Task instructions —
Nothing in the data is to be left out; copy it exactly.
*** Records provided ***
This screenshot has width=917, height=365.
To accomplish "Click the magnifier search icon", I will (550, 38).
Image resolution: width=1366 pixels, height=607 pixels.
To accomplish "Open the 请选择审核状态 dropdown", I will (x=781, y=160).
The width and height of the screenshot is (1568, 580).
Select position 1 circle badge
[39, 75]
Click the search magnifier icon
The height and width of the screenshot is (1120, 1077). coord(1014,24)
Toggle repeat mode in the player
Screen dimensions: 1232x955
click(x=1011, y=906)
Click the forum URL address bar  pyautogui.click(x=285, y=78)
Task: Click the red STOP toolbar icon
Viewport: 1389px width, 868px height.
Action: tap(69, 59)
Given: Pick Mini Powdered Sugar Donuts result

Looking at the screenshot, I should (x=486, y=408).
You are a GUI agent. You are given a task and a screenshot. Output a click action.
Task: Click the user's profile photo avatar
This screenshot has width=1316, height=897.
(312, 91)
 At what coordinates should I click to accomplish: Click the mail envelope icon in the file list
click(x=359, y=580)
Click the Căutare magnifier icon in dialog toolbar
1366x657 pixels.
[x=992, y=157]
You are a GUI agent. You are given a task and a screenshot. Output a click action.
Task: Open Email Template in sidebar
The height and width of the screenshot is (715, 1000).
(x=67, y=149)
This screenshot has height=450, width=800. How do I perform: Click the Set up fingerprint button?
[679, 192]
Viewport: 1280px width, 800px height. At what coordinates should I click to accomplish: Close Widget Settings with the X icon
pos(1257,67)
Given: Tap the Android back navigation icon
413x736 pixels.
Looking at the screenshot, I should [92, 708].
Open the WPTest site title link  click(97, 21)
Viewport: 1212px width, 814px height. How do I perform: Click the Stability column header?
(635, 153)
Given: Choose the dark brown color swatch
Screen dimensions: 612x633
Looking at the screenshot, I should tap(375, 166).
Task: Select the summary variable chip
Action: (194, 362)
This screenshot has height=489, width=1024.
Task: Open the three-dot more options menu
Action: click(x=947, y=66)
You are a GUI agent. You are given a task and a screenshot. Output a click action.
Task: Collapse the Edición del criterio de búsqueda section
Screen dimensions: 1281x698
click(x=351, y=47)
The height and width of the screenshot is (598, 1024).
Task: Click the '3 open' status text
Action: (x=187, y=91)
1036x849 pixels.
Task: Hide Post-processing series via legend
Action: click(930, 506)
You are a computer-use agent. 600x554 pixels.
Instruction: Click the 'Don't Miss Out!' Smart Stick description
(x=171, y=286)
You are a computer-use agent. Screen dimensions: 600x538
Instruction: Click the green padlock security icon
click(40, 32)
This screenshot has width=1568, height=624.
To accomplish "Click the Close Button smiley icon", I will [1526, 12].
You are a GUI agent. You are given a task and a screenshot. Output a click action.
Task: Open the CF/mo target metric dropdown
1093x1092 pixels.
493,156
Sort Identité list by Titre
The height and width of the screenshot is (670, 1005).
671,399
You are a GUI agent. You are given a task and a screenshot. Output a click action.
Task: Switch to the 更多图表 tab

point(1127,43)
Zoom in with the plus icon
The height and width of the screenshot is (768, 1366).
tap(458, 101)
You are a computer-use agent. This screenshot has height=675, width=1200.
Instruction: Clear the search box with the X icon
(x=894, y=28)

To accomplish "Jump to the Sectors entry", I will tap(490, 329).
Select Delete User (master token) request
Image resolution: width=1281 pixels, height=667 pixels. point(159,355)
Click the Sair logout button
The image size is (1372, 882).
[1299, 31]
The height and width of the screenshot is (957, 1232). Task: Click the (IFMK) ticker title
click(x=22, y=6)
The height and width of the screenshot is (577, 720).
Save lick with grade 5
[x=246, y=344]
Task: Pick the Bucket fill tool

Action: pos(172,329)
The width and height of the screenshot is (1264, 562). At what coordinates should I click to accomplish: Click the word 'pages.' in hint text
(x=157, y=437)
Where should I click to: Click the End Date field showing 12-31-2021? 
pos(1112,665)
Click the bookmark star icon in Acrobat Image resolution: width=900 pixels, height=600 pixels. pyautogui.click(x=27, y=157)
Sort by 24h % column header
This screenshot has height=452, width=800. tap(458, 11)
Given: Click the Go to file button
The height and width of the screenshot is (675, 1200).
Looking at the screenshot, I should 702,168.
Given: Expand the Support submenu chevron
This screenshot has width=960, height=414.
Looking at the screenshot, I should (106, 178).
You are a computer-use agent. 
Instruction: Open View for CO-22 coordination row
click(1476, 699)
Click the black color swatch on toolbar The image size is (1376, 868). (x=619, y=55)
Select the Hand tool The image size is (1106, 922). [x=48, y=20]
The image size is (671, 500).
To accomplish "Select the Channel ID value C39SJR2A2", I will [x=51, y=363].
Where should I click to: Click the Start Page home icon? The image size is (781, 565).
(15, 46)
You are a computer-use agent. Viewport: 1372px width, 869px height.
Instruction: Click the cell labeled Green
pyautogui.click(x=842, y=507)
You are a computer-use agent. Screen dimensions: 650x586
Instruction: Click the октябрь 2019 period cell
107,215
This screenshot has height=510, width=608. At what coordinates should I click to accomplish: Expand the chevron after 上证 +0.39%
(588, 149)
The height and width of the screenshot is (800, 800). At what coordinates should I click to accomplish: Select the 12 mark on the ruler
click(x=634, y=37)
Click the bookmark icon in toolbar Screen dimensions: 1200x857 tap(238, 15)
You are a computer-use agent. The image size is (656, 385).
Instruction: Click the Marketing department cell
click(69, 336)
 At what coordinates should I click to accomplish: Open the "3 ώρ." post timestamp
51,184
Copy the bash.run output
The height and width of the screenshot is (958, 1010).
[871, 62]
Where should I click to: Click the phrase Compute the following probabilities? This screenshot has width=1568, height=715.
*** End of Records provided ***
Answer box —
This screenshot has width=917, height=365.
To accomplish "Click the magnifier search icon", I will (550, 38).
Image resolution: width=1366 pixels, height=607 pixels.
To accomplish "Open the 请选择审核状态 dropdown", I will (x=781, y=160).
The width and height of the screenshot is (1568, 580).
Select position 1 circle badge
[39, 75]
Click the search magnifier icon
The height and width of the screenshot is (1120, 1077). coord(1014,24)
Toggle repeat mode in the player
Screen dimensions: 1232x955
click(x=1011, y=906)
Click the forum URL address bar  pyautogui.click(x=285, y=78)
Task: Click the red STOP toolbar icon
Viewport: 1389px width, 868px height.
Action: tap(69, 59)
Given: Pick Mini Powdered Sugar Donuts result

Looking at the screenshot, I should (x=486, y=408).
You are a GUI agent. You are given a task and a screenshot. Output a click action.
Task: Click the user's profile photo avatar
This screenshot has width=1316, height=897.
(312, 91)
 At what coordinates should I click to accomplish: Click the mail envelope icon in the file list
click(x=359, y=580)
Click the Căutare magnifier icon in dialog toolbar
1366x657 pixels.
[x=992, y=157]
You are a GUI agent. You are given a task and a screenshot. Output a click action.
Task: Open Email Template in sidebar
The height and width of the screenshot is (715, 1000).
(x=67, y=149)
This screenshot has height=450, width=800. How do I perform: Click the Set up fingerprint button?
[679, 192]
Viewport: 1280px width, 800px height. At what coordinates should I click to accomplish: Close Widget Settings with the X icon
pos(1257,67)
Given: Tap the Android back navigation icon
413x736 pixels.
Looking at the screenshot, I should [92, 708].
Open the WPTest site title link  click(97, 21)
Viewport: 1212px width, 814px height. How do I perform: Click the Stability column header?
(635, 153)
Given: Choose the dark brown color swatch
Screen dimensions: 612x633
Looking at the screenshot, I should tap(375, 166).
Task: Select the summary variable chip
Action: (194, 362)
This screenshot has height=489, width=1024.
Task: Open the three-dot more options menu
Action: click(x=947, y=66)
You are a GUI agent. You are given a task and a screenshot. Output a click action.
Task: Collapse the Edición del criterio de búsqueda section
Screen dimensions: 1281x698
click(x=351, y=47)
The height and width of the screenshot is (598, 1024).
Task: Click the '3 open' status text
Action: (x=187, y=91)
1036x849 pixels.
Task: Hide Post-processing series via legend
Action: click(930, 506)
You are a computer-use agent. 600x554 pixels.
Instruction: Click the 'Don't Miss Out!' Smart Stick description
(x=171, y=286)
You are a computer-use agent. Screen dimensions: 600x538
Instruction: Click the green padlock security icon
click(40, 32)
This screenshot has width=1568, height=624.
To accomplish "Click the Close Button smiley icon", I will [1526, 12].
You are a GUI agent. You are given a task and a screenshot. Output a click action.
Task: Open the CF/mo target metric dropdown
1093x1092 pixels.
493,156
Sort Identité list by Titre
The height and width of the screenshot is (670, 1005).
671,399
You are a GUI agent. You are given a task and a screenshot. Output a click action.
Task: Switch to the 更多图表 tab

point(1127,43)
Zoom in with the plus icon
The height and width of the screenshot is (768, 1366).
tap(458, 101)
You are a computer-use agent. This screenshot has height=675, width=1200.
Instruction: Clear the search box with the X icon
(x=894, y=28)

To accomplish "Jump to the Sectors entry", I will tap(490, 329).
Select Delete User (master token) request
Image resolution: width=1281 pixels, height=667 pixels. point(159,355)
Click the Sair logout button
The image size is (1372, 882).
[1299, 31]
The height and width of the screenshot is (957, 1232). Task: Click the (IFMK) ticker title
click(x=22, y=6)
The height and width of the screenshot is (577, 720).
Save lick with grade 5
[x=246, y=344]
Task: Pick the Bucket fill tool

Action: pos(172,329)
The width and height of the screenshot is (1264, 562). At what coordinates should I click to accomplish: Click the word 'pages.' in hint text
(x=157, y=437)
Where should I click to: Click the End Date field showing 12-31-2021? 
pos(1112,665)
Click the bookmark star icon in Acrobat Image resolution: width=900 pixels, height=600 pixels. pyautogui.click(x=27, y=157)
Sort by 24h % column header
This screenshot has height=452, width=800. tap(458, 11)
Given: Click the Go to file button
The height and width of the screenshot is (675, 1200).
Looking at the screenshot, I should 702,168.
Given: Expand the Support submenu chevron
This screenshot has width=960, height=414.
Looking at the screenshot, I should (106, 178).
You are a computer-use agent. 
Instruction: Open View for CO-22 coordination row
click(1476, 699)
Click the black color swatch on toolbar The image size is (1376, 868). (x=619, y=55)
Select the Hand tool The image size is (1106, 922). [x=48, y=20]
The image size is (671, 500).
To accomplish "Select the Channel ID value C39SJR2A2", I will [x=51, y=363].
Where should I click to: Click the Start Page home icon? The image size is (781, 565).
(15, 46)
You are a computer-use agent. Viewport: 1372px width, 869px height.
Instruction: Click the cell labeled Green
pyautogui.click(x=842, y=507)
You are a computer-use agent. Screen dimensions: 650x586
Instruction: Click the октябрь 2019 period cell
107,215
This screenshot has height=510, width=608. At what coordinates should I click to accomplish: Expand the chevron after 上证 +0.39%
(588, 149)
The height and width of the screenshot is (800, 800). At what coordinates should I click to accomplish: Select the 12 mark on the ruler
click(x=634, y=37)
Click the bookmark icon in toolbar Screen dimensions: 1200x857 tap(238, 15)
You are a computer-use agent. The image size is (656, 385).
Instruction: Click the Marketing department cell
click(69, 336)
 At what coordinates should I click to accomplish: Open the "3 ώρ." post timestamp
51,184
Copy the bash.run output
The height and width of the screenshot is (958, 1010).
[871, 62]
Where should I click to: Click the phrase Compute the following probabilities? This screenshot has width=1568, height=715.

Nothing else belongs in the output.